GrAMeFFSI: Graph Analysis Based Message Format and Field Semantics Inference For Binary Protocols, Using Recorded Network Traffic

(1)

1,2,3 Laboratory of Cryptography and System Security, Department of Networked

Systems and Services, Budapest University of Technology and Economics, Budapest, Hungary

1BME Balatonfüred Student Research Group, Hungary E-mail: {gergo.ladi, buttyan, holczer}@crysys.hu

types were found.

Based on how messages are represented, protocols can be classified into two groups: plain text and binary. Plain text protocols such as Hypertext Transfer Protocol (HTTP) or Simple Mail Transfer Protocol (SMTP) exchange human- readable messages where the fields are separated by delimiters such as spaces, colons, or new line characters, and at least one field contains a keyword that determines how the message should be interpreted. On the other hand, binary protocols such as Server Message Block (SMB) or Modbus exchange binary messages that are not human-readable, lack field separators, and one or more groups of bytes determine how the message should be interpreted.

In this paper, we present GrAMeFFSI, a novel graph analysis based algorithm for binary protocols which can infer not only the message types, but also a variety of field semantics, using only network traces of the protocols. We implement and test the algorithm on real-world captures of two commonly used binary protocols, Modbus and MQTT, achieving perfect correctness and completeness scores as well as decent conciseness scores that surpass those of existing state-of-the-art methods. In addition, we introduce two metrics, accuracy and adjusted accuracy, to measure the goodness of semantics inference. We also show that GrAMeFFSI can infer field semantics with over 95% accuracy if high quality network traces are available.
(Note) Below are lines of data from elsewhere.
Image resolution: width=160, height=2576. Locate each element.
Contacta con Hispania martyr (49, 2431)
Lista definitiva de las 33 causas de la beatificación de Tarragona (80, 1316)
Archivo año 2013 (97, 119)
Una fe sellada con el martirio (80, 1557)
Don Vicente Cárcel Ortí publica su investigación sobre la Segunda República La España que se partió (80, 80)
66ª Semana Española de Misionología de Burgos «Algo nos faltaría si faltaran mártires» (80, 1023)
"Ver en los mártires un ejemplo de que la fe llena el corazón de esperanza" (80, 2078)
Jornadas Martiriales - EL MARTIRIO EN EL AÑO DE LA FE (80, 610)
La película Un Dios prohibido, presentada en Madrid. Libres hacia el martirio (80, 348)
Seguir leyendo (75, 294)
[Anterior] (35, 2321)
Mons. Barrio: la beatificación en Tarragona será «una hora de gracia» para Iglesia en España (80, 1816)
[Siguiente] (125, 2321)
This paper revises, improves, and extends our previous work, Message Format and Field Semantics Inference for Binary Protocols Using Recorded Network Traffic[6]. Notable additions are a model merging phase in the algorithm and the mathematical formalization of the metrics. The model merging phase further improves the accuracy of our algorithm while also providing extra semantical information, and the formalization aims to make our results possible to reproduce as well as make it easier to compare it to other works (where such metrics are used).
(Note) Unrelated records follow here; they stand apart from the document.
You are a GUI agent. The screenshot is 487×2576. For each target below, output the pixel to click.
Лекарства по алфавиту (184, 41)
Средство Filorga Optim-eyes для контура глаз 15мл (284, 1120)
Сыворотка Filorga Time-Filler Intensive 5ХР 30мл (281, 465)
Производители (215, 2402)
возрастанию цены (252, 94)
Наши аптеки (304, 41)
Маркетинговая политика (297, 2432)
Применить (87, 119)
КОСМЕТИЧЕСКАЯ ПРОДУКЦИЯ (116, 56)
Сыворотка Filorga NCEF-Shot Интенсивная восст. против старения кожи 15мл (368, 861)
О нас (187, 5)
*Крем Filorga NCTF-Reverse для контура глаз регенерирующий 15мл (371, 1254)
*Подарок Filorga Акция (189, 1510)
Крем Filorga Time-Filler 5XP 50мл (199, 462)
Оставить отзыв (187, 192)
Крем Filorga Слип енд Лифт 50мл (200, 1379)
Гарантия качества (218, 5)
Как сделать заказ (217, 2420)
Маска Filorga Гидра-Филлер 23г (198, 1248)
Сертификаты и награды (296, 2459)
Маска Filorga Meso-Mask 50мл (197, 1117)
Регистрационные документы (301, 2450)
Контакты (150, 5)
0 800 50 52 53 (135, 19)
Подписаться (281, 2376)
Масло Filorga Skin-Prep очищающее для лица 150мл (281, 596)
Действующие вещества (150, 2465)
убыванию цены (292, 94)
The rest of the paper is structured as follows: in Section II, we discuss related work. In Section III, we present our algorithm in detail, along with additional possible optimization steps. Next, in Section IV, we evaluate the previously presented algorithm on packet captures of two common protocols, Modbus and MQTT. Then, in Section V, we briefly discuss the possible limitations of our solution, followed by opportunities for future work. Finally, Section VI concludes our paper.

II. RELATEDWORK

Protocol reverse engineering dates back to the 1950s, where it typically meant the analysis of finite state machines for fault detection [7]. The first well-known project that aimed at restoring the specifications of a computer protocol was the Protocol Informatics Project by M. A. Beddoe [8] in 2004, which used bioinformatical algorithms such as the well-known Needleman-Wunsch sequence alignment algorithm on network traces to infer the message types of the text-based protocol HTTP. It was later followed by Discoverer [9], Biprominer

[10], ReverX [11], ProDecoder [12], and AutoReEngine [13]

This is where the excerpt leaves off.